Records from a data source
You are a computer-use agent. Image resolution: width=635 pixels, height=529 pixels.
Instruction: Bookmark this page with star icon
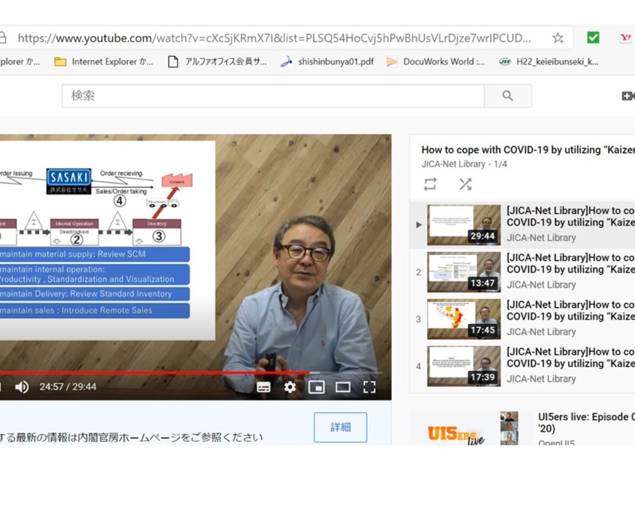click(558, 38)
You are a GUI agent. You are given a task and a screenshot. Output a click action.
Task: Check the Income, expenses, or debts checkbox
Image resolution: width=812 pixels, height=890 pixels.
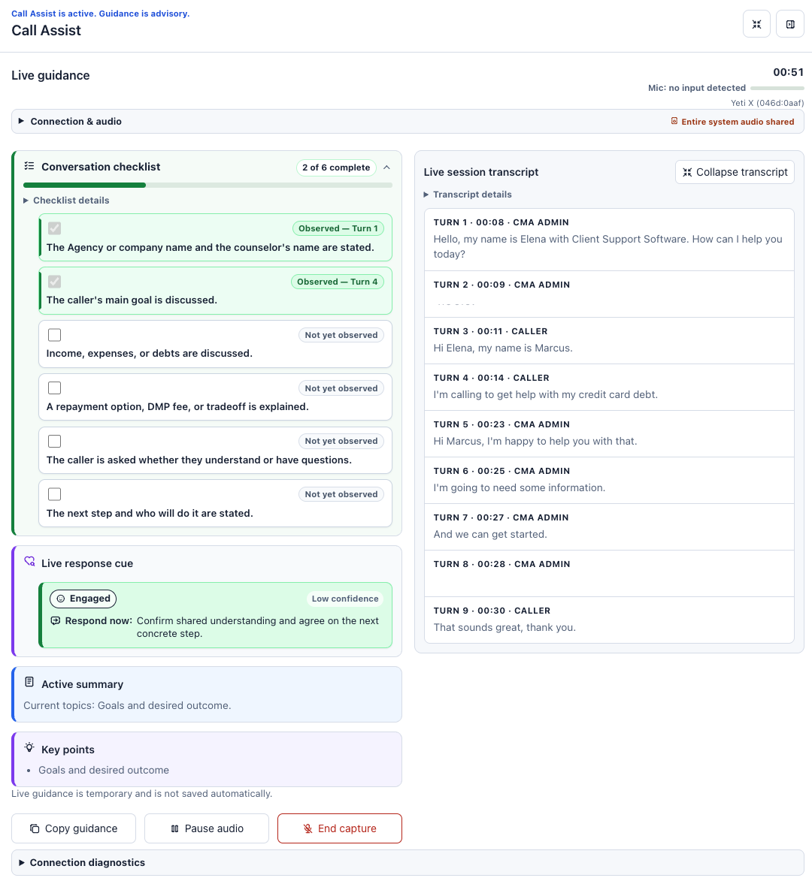click(x=55, y=335)
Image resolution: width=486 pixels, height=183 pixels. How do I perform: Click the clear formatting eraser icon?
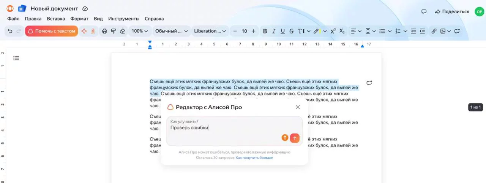point(122,31)
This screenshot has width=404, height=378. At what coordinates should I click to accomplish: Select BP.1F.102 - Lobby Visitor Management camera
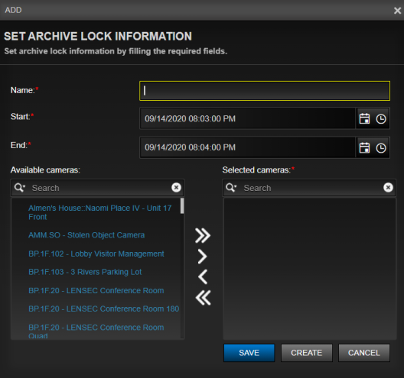[96, 254]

● **ACTION ITEM**: Only the number should be given: how many lines in the entries above contain the string "agent"?

● **REPLY TO THE TASK**: 2